- [PROMPT 1]: In the forum thread about the story contest, what theme did the organizers finally settle on?
- [PROMPT 2]: Write a further stretch of the forum thread about the story contest, picking up after its last post.

- [QUOTED TEXT]:
------------------------

Shit gmail? Now I have to open another email account. Yay. :rolleyes:
[QUOTE=Janus Vesta;23671126]Shit gmail? Now I have to open another email account. Yay. :rolleyes:[/QUOTE]
Remember, we're willing to accommodate. Email us and well work something out.
i submitted my zombie story.
I don't have a Gmail account so i just sent in my story.
[QUOTE=-Dazed-;23671044]Yea, we had a hard time deciding on what to do.[/quote]
It went something like this, to give you a good idea:
"All right, so what genre/theme?"
"Comedy fiction."
"But I like fantasy more."
"Well how about-"
"POST APOCALYPTICA!"
"What?"
"But what about people who post post-apocalyptica humor, rather than drama?"
<insert long heated discussion about judging humor to drama, and how it's impossible.>
<insert conclusion that the theme is post-apocalyptica drama>
Five minutes later...
"YOU'RE A FUCKING WIZARD HARRY."
Don't ask we how got to that, but that's basically how it happened.
[QUOTE=Garb;23671090]Once upon a time, joe the retarded eel was walking along, Humming his favorite song- when suddenly he heard a earth rattling crack. It was a Nuke.
All of a sudden joe had a heart attack and died.[/quote]
But Joe was the nuke.
Also, good luck to everyone who enters. I sort of regret signing up as a judge because I'd feel like I'd do good with this theme, but I decided being incredibly harsh on other people's work will make me feel better about my own writing flaws.

------------------------

- [COLLECTED MATERIAL]:

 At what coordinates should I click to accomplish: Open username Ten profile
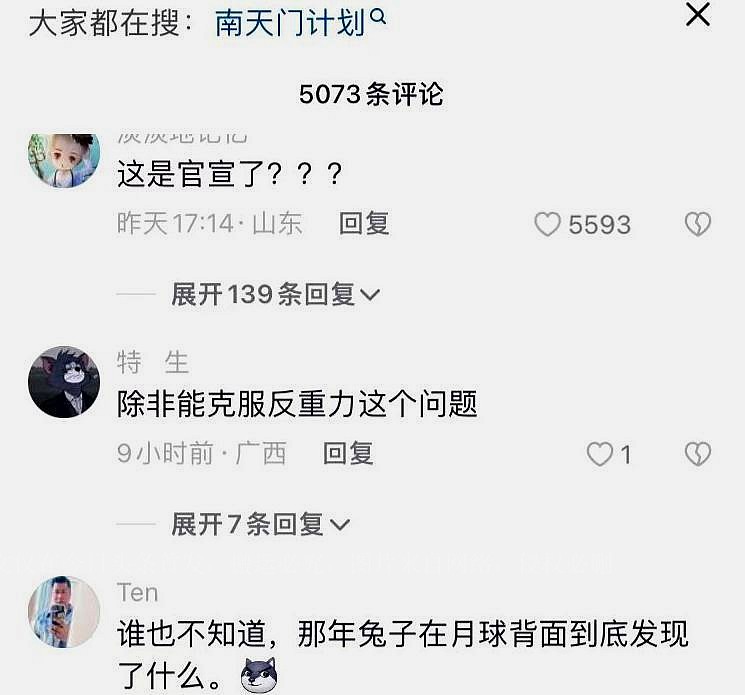coord(138,593)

------------------------

- [REPLY 1]: Post-apocalyptica drama.

- [REPLY 2]:
[QUOTE=-Dazed-;23671142]Remember, we're willing to accommodate. Email us and well work something out.[/QUOTE]
No, it's fine. I don't really mind making another one.
[editline]lol[/editline]
Wow, I had a gmail account I forgot about. Awesome.
Can those who [i]do[/i] submit a story post it in this thread as well?
[QUOTE=Big Dumb American;23671185]Can those who [i]do[/i] submit a story post it in this thread as well?[/QUOTE]
Ah, thank you for bringing this up. We would prefer not. We won't ban you from the tournament, but you will be remembered. It just doesn't seem appropriate for a competition.
-snip-
Once upon a time, there were/was a [B]nuclear war/zombies/global warming[/B].
A [B]lone hero/heroine/heroin addict[/B] must travel a vast distance through an [B]abandoned mall/barren wasteland/the deep south[/B] and do a great many [B]good deeds/quests/bitches[/B]. Along the way, this person encounters [B]zombies/rednecks/raiders/robots[/B], but perseveres.
In the end, the [B]lone hero/heroine/heroin addict[/B] decides to give [b]his life to save the human race/his loved ones for the greater good/his money to a hooker[/B].
All is well in the [B]abandoned mall/barren wasteland/the deep south[/B], the end.
[editline]07:35PM[/editline]
do i win?
my story is on my blog. if you want to read it just pm me. it's about zombies.
[QUOTE=GhostG45;23671179]It went something like this, to give you a good idea:
"All right, so what genre/theme?"
"Comedy fiction."
"But I like fantasy more."
"Well how about-"
"POST APOCALYPTICA!"
"What?"
"But what about people who post post-apocalyptica humor, rather than drama?"
<insert long heated discussion about judging humor to drama, and how it's impossible.>
<insert conclusion that the theme is post-apocalyptica drama>
Five minutes later...
"YOU'RE A FUCKING WIZARD HARRY."
Don't ask we how got to that, but that's basically how it happened.[/QUOTE]
See, when you guys were talking "theme," I imagined something a little more general. Something like "Horror" or "Drama" or "Comedy."
I think telling people the setting and tone that they [i]have[/i] to use in their story is gonna bite ya' in the ass. I hope this takes off for you guys, but I fear that having such tight restrictions on creative freedom will smother creativity, and that you folks are going to end up with just a few forced stories with no real heart.
Does it have to be drama?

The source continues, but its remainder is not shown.